Considering the term 10" (notice that it has the quote char)

I have the synonym config to use the WhitespaceTokenizer, but that's not treating the string the same way as the Whitespace Analyzer. Attached you can see how the field with the synonym analyzer is not generating the terms as expected (just like the WhiteSpaceAnalyzer).

Is this expected? Is there another way where I could have it both?
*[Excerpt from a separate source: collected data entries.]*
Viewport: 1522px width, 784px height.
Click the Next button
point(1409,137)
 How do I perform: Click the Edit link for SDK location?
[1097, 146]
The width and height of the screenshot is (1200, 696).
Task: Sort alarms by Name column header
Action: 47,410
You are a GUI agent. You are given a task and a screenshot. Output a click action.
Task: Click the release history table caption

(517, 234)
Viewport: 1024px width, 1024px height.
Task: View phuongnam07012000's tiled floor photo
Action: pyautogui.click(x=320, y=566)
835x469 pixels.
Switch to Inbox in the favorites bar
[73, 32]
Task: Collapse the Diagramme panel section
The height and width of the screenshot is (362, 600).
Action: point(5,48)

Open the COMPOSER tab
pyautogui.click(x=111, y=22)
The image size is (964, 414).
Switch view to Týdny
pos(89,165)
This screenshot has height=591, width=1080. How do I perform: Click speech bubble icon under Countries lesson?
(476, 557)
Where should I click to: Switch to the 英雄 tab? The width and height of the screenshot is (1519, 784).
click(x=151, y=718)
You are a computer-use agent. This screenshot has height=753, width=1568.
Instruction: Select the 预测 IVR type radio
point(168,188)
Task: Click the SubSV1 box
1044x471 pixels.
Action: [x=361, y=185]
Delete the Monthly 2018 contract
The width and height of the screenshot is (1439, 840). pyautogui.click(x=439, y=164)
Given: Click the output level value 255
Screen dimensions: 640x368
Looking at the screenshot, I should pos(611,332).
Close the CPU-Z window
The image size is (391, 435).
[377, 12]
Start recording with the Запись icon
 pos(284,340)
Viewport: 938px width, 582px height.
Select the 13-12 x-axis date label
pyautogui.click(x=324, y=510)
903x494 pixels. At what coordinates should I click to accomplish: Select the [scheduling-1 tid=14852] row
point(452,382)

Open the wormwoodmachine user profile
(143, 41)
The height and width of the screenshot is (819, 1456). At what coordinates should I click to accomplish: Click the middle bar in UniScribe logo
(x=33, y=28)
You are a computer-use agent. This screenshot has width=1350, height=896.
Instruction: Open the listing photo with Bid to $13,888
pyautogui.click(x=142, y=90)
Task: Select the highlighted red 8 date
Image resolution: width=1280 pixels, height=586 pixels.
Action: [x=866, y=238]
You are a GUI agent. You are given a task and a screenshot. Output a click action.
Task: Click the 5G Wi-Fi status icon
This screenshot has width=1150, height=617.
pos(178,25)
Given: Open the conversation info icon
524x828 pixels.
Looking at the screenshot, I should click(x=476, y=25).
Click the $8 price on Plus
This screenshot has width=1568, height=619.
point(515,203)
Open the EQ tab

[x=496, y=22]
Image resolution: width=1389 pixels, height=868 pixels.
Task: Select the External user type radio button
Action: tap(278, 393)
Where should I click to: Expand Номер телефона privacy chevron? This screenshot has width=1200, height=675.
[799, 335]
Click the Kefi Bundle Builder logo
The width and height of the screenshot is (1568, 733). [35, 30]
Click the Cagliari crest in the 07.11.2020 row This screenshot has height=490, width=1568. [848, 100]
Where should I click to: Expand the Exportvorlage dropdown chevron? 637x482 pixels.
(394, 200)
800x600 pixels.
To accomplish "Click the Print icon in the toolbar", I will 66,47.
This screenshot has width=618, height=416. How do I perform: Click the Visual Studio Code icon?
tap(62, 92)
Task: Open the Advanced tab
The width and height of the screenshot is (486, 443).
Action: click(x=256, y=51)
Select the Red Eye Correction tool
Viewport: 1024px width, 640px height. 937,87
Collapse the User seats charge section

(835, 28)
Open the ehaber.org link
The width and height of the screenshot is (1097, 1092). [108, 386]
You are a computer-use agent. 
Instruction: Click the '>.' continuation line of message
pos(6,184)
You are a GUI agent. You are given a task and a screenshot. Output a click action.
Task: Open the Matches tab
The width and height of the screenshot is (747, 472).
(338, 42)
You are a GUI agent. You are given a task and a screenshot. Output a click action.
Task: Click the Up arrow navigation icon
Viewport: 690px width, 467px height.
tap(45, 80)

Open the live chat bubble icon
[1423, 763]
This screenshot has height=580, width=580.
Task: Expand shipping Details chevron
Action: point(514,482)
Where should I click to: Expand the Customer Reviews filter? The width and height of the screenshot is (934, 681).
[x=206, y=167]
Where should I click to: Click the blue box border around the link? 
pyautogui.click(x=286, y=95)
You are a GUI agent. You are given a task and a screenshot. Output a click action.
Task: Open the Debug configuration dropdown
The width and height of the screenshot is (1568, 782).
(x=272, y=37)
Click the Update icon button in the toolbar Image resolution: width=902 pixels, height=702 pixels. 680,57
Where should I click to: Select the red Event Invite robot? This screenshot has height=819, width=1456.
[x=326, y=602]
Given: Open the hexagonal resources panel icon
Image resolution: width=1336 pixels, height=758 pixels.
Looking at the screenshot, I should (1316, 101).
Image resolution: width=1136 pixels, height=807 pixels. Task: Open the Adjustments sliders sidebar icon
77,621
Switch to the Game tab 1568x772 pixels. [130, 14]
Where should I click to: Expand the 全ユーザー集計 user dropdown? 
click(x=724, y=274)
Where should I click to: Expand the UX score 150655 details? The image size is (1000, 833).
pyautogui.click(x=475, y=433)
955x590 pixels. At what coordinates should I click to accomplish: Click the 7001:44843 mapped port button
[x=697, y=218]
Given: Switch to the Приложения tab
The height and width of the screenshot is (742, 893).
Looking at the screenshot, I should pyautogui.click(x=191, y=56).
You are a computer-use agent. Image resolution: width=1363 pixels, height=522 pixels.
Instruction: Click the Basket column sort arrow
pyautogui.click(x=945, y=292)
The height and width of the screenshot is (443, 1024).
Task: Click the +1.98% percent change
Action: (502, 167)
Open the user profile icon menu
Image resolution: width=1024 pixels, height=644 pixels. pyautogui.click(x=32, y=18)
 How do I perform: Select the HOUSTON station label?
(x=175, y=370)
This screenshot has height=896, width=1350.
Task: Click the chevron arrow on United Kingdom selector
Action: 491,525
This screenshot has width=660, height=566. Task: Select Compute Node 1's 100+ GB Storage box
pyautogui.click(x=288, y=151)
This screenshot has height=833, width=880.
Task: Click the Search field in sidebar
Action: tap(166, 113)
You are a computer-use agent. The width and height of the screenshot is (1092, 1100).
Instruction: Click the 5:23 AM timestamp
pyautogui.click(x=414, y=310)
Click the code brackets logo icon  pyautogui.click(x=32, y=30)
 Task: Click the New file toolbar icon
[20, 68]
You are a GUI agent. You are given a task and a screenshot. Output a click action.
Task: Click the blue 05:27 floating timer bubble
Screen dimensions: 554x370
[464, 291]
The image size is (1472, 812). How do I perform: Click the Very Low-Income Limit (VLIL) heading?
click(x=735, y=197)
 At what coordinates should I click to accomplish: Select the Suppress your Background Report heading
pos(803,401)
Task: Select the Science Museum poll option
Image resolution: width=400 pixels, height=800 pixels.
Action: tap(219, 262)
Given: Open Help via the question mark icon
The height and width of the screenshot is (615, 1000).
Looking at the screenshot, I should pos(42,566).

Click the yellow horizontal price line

My next question would be how to encode these special chars in the Synonyms xml, specially because of the quote char

<?xml version="1.0" encoding="utf-8" ?>
<synonyms>
  <group stem="12"">
    <synonym>12x12</synonym>
  </group>
</synonyms>

I currently have 2 customers looking for this, both of them live, so if there's a quick way for me to get this solved, I'd highly appreciate it.

Best Regards,

Nuno Aguiar

Replies

Nicolai Pedersen

Posted on 03/02/2021 09:41:46

Lucene does not support it with its currently available analyzers. You have to do something in the browser. Or create your own synonyms analyzer that use a custom token filter that basically stops analyzing and understands what you want...

But '12"' analyzed becomes 12. And 12" x 10" becomes 12, x, 10 analyzed and will work with no synonyms.

It looks like you are trying to use synonyms for something it is not made for. And that is not easy.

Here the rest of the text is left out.